Begin at the line containing "Task: Click the Outdated" and reproduce every line through the end of the entries below. Nothing else should appear.

::: Provided material :::

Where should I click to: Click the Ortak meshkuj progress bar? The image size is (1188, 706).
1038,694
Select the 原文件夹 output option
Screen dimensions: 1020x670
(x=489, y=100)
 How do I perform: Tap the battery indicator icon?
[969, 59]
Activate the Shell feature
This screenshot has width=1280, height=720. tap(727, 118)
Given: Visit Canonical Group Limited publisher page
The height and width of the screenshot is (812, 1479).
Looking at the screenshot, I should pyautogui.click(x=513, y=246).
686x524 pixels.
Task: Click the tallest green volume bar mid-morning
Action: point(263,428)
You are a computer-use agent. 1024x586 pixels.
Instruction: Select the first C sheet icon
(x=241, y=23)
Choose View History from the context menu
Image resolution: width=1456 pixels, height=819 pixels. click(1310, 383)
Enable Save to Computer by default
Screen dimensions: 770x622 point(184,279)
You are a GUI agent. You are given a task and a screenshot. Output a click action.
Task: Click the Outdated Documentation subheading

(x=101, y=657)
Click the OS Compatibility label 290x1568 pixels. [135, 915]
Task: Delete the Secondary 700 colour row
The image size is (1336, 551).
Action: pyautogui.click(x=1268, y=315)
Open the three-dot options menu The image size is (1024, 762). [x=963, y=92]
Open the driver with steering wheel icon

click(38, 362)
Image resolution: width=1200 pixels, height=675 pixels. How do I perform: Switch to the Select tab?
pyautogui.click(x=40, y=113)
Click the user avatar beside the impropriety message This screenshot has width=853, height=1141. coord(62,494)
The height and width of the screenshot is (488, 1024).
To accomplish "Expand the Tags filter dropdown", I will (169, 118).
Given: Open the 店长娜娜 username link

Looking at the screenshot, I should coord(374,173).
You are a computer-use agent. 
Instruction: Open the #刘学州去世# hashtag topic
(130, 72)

:::

▶ **Response**
Task: Click the Outdated Documentation subheading

(x=101, y=657)
Click the OS Compatibility label 290x1568 pixels. [135, 915]
Task: Delete the Secondary 700 colour row
The image size is (1336, 551).
Action: pyautogui.click(x=1268, y=315)
Open the three-dot options menu The image size is (1024, 762). [x=963, y=92]
Open the driver with steering wheel icon

click(38, 362)
Image resolution: width=1200 pixels, height=675 pixels. How do I perform: Switch to the Select tab?
pyautogui.click(x=40, y=113)
Click the user avatar beside the impropriety message This screenshot has width=853, height=1141. coord(62,494)
The height and width of the screenshot is (488, 1024).
To accomplish "Expand the Tags filter dropdown", I will (169, 118).
Given: Open the 店长娜娜 username link

Looking at the screenshot, I should coord(374,173).
You are a computer-use agent. 
Instruction: Open the #刘学州去世# hashtag topic
(130, 72)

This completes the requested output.